Society designs roadmap to combat early marriage

By Kabaka Quintous Leone

A civil society organization known as Save Orphan Life Organization (SOLO) has designed a roadmap to combat the increasing rate of early marriages among communities in Eastern Equatoria state.

The group made the resolution during a roundtable discussion held on Tuesday to end early child marriage in the state.

Speaking to Juba Monitor, Amato Kanis Kasmir a facilitator of the discussion said the roundtable was a follow up on the decision they made earlier to stop bad cultural practices that promote child marriage among communities.

He said the civil society organization would carry out awareness on dangers of early child marriage to combat the rampant cases of early at the grassroots.
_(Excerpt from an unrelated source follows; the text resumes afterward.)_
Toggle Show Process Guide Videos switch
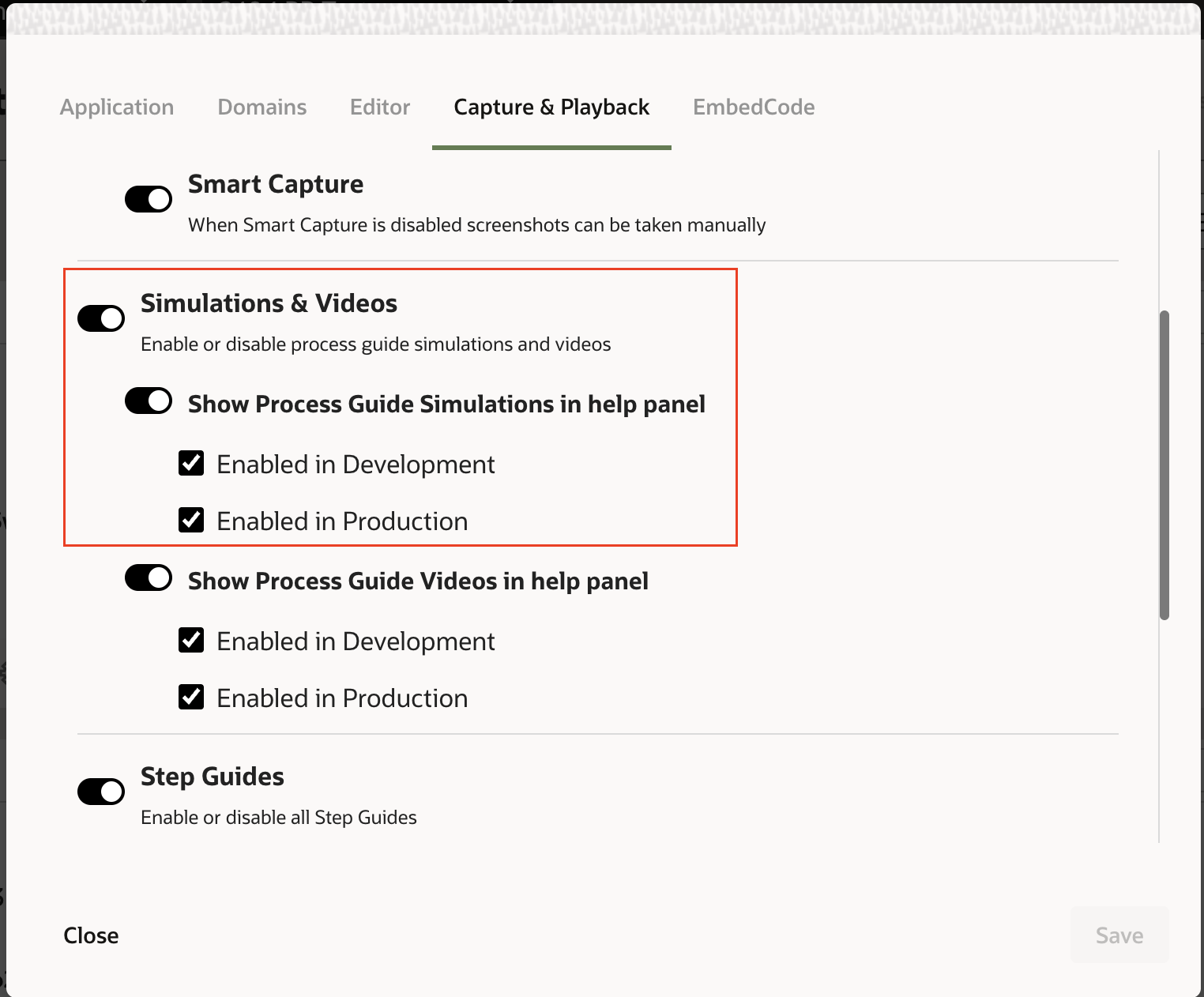The height and width of the screenshot is (997, 1204). [149, 578]
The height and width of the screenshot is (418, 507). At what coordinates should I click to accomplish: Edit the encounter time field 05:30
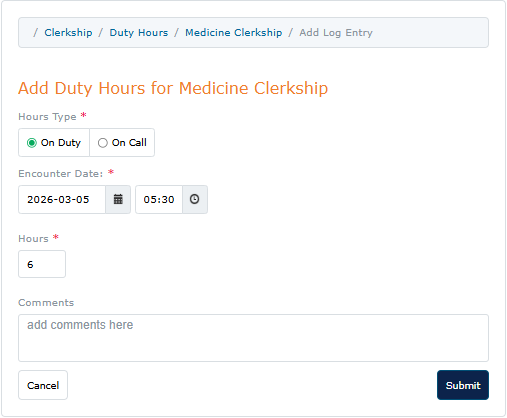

“The discussion is basically a follow up of the previous discussion we held in January. There are rampant cases of early marriage and of course everybody knows the dangers, today we have come to harmonize recommendation made by our intellectuals in Torit and people from grassroots,” Amato said.

He said they had designed some resolutions that would be used as a roadmap for conducting awareness on the dangers of early marriage.

Amato stressed that the young generation needs to be equipped with education so as to carry with life and build a better nation

“What we are going to do is dissemination about the dangers of early marriage to the communities so that we find ways to minimize the vices,” he said.

The peace coordinator of PEARS Martin Saha Michael said education is a priority to the young generation to bring change to the country

“Let us not give up, education is a process, education is a priority for young people, once you educate them then some 50 years to come South Sudan that we are criticizing now will not have such experience that we have because everyone is educated,” Martin said.

In South Sudan 52 percent of girls are married before their 18th birthdays and nine percent are married before the age of 15. According to United Nations Children Fund (UNICEF), South Sudan has the seventh highest prevalence rate of child marriage in the world.